И я опять ретируюсь.

Я переписал письмо и указал с восторгом, что "наша иллюминированная электричеством изгородь из колючей проволоки блестит и переливается как серебро, как сахарный песок. За изгородью виднеются три стройные березки, два пня и один гриб".

– Что ты, подлец, тут накатал? Я Майеру пожалуюсь!

Однажды Пингвин и впрямь пожаловался Майеру, но тот оставил его жалобу без внимания.

– Я же тебе говорил – пиши: жив здоров...

– А что прикажете делать, господин почтмейстер, если я болен? Может, вы соблаговолите нагнуться и ощупать мой... бок?

– Вон! – завопил Плятц.

Я удаляюсь и сажусь писать новое письмо: "Согласно официальным указаниям и действующим законам, я совершенно здоров..." Плешивый Пингвин и на сей раз разорвал мое сочинение и выгнал меня взашей.

Один раз он уничтожил мое письмо потому, что оно показалось ему недопустимо длинным, другой – потому, что оно было недопустимо коротким, состояло всего из одного предложения. Бдительный почтмейстер усмотрел в этом издевательство над авторитетом властей. Как-то Плятц сжег мое письмо из-за грустного тона, как-то – из-за непомерного оптимизма. Другим заключенным больше везло с письмами. Но мне было очень трудно приноровиться к прихотям Пингвина. Дело дошло до того, что одно мое появление вызывало у него рвоту.

Наш блок мог писать и получать письма каждую неделю, все остальные раз в две недели. Только в 1944 году сняли ограничения для некоторых других разрядов заключенных, разрешили и им писать каждые семь дней. Однако они ничего от этого не выгадали. Половина писем все равно отправлялась в корзину.

Письма были единственной формой общения с живым миром. Никакие посещения, никакие свидания не разрешались, дабы никто из посторонних не мог видеть нашу лагерную жизнь. Арестанты бесконечно дорожили письмами, а Плешивый Пингвин их немилосердно уничтожал. Что значили для него заботы и страдания чужих людей? Он ведь был блюстителем чистоты в самом широком смысле слова: даже трамвайные рельсы очищал от навоза.

А вообще-то письма не были для него столь уж увлекательным делом. У Пингвина было более интересное занятие: он виртуозно наводил порядок в чужих посылках. С 1943 года каждый узник мог получать двухкилограммовую посылку в месяц, потом – в неделю. В 1944 году вес и количество посылок регламентировать перестали. В лагерь ежедневно приходило по нескольку сот, по тысяче, иногда даже более двух тысяч посылок. Каждый день их тащили из местечка Штутгоф в лагерь заключенные, запряженные в громадные телеги. Вольные граждане местечка высыпали на улицу целыми семьями и с удивлением глазели на несчастных, с трудом тащивших тяжелый воз. В 1944 году обеспокоенное начальство стало запрягать телеги лошадей. Вообще в то лето, неизвестно по какой причине, в лагерь начали доставлять лошадей. Может быть и их обвиняли в нарушении чистоты расы? Поставили несчастных на самые тяжелые работы. Они должны были таскать бревна, такие же, какие мне приходилось волочить в прошлом году. Однако коняги оказались менее сговорчивыми, чем люди. Бревна они еще с грехом пополам таскали, но тянуть возы с посылками отказались наотрез: становились на дыбы, лезли на телеги, подминали под себя посылки. Столь дерзостное поведение четвероногих было, казалось, результатом зловредной вражеской пропаганды. Может, их сагитировали узники, которые до того сами ходили в упряжке?

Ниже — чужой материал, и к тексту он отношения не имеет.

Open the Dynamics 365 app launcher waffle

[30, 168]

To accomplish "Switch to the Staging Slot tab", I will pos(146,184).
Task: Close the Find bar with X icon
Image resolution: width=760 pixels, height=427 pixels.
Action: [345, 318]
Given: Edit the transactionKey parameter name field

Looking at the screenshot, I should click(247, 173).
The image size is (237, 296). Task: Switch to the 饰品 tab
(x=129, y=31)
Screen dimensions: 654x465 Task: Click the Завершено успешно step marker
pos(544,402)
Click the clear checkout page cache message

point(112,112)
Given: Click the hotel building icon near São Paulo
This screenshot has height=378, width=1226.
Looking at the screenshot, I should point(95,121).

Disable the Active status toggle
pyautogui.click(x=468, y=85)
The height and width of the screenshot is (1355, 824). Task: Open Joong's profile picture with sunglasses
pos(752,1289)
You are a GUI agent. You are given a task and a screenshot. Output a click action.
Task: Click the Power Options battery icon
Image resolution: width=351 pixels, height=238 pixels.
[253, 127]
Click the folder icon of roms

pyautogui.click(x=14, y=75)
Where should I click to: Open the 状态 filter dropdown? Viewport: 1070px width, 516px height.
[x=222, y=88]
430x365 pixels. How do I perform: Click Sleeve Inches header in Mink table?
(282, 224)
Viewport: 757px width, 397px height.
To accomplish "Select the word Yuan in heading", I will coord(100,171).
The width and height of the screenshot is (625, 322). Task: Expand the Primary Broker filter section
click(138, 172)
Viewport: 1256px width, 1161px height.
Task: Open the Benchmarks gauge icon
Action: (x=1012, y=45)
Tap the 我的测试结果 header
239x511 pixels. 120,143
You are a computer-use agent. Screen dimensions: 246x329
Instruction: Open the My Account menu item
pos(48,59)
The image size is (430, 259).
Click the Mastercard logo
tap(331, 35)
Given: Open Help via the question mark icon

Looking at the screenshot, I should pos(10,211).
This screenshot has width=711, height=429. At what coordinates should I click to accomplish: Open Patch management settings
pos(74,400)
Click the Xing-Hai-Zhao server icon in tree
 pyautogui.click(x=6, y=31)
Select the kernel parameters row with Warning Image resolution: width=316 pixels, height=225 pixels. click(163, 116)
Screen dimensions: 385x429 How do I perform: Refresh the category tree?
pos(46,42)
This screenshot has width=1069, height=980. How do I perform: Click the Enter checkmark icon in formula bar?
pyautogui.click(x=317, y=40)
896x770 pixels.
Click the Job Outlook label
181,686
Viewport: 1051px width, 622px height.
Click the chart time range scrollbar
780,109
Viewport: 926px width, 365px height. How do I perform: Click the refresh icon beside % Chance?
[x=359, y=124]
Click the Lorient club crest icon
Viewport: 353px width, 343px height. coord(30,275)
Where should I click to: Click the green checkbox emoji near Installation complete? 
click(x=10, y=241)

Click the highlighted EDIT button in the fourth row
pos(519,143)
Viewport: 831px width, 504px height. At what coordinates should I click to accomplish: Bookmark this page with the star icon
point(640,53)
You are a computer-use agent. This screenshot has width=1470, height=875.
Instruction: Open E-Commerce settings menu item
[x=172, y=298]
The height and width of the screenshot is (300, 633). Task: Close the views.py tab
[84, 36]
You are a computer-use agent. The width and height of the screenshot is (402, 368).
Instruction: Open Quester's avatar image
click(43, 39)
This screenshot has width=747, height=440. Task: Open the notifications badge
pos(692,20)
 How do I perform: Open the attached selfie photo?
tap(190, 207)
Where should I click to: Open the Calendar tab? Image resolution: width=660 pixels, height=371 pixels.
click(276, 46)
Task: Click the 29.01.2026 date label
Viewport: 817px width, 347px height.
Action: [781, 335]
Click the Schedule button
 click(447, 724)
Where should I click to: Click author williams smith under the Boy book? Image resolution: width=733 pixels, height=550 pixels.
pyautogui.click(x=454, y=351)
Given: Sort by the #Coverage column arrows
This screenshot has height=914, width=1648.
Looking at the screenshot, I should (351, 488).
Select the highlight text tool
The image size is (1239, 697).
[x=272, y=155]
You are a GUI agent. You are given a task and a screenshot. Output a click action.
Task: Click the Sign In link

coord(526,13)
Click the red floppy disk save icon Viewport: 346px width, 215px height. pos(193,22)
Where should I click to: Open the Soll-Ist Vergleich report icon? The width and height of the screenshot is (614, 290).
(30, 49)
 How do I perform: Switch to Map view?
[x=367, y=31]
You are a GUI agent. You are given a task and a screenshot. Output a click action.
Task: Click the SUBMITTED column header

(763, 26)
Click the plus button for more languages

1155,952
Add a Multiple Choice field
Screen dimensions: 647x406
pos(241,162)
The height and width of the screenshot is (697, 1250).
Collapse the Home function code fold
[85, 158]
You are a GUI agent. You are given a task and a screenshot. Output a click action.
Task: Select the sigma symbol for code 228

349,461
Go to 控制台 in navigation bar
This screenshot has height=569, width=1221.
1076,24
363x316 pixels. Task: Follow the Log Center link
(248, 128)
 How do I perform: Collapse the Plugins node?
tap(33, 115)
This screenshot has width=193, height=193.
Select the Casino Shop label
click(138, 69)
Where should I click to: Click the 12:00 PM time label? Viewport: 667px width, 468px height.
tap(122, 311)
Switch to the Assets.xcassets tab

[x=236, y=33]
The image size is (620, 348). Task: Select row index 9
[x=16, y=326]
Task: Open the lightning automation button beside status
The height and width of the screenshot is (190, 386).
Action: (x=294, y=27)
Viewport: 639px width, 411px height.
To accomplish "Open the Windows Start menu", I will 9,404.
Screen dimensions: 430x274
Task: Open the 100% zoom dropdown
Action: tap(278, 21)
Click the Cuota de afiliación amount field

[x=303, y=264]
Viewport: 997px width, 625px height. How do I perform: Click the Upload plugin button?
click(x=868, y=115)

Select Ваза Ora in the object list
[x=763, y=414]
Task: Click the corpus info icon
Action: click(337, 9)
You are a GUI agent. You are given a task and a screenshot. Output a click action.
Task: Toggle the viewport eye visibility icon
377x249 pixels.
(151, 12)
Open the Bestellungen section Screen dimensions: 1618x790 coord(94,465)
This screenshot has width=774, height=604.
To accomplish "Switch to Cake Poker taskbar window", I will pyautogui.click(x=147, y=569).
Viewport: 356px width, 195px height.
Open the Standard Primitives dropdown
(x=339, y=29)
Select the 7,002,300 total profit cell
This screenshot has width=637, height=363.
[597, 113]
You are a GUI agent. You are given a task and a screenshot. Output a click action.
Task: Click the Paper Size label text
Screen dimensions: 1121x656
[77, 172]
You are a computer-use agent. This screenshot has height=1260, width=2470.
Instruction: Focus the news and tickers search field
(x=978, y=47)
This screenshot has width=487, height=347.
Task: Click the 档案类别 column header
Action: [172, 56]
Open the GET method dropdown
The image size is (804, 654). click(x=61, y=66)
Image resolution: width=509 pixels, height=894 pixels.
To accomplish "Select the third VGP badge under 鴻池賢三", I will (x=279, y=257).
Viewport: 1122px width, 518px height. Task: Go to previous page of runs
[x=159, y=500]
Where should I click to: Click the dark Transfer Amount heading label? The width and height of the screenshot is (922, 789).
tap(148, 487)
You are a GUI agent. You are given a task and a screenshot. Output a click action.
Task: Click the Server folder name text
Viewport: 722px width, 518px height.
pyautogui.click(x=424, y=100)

Граждане Штутгофа зря качали головами, глядя на упряжки каторжан. Узники очень любили перевозить посылки. Транспортировка была прибыльным делом. Не зря же на эту работу вечно напрашивались немецкие моряки. При перевозке посылок всегда можно было кое-чем поживиться. Транспортная команда жила прекрасно. Даже доходяги и те быстро в ней откармливались.

Кони-саботажники вскоре были наказаны: их послали ко всем чертям и заменили людьми, чего люди эти по правде говоря, весьма и весьма хотели.

Посылки в дороге перебрасывались, перетряхивались, перегружались. Часто многие из них разбивались. Содержимое рассыпалось, и великодушные возчики подставляли свои пазухи и карманы: не пропадать же добру на дороге и под заборами. Если посылка сама не догадывалась прорваться или разбиться, почему было слегка не помочь ей?

Часто на посылках стирались адреса. Попробуй, найди владельца. Такие анонимные посылки, по крайней мере лучшие из них поступали в пользу Плятца и его помощников – эсэсовских цензоров. Вытравить адрес на посылке было нетрудно: потрешь надпись мокрой тряпкой, и ни один черт не разберет фамилии и номера адресата. Опытные цензоры оценивающим взглядом рассматривали посылки, скрупулезно изучали адрес отправителя и безошибочно устанавливали стоит или не стоит присваивать ее. Содержимое посылки определялось на глаз.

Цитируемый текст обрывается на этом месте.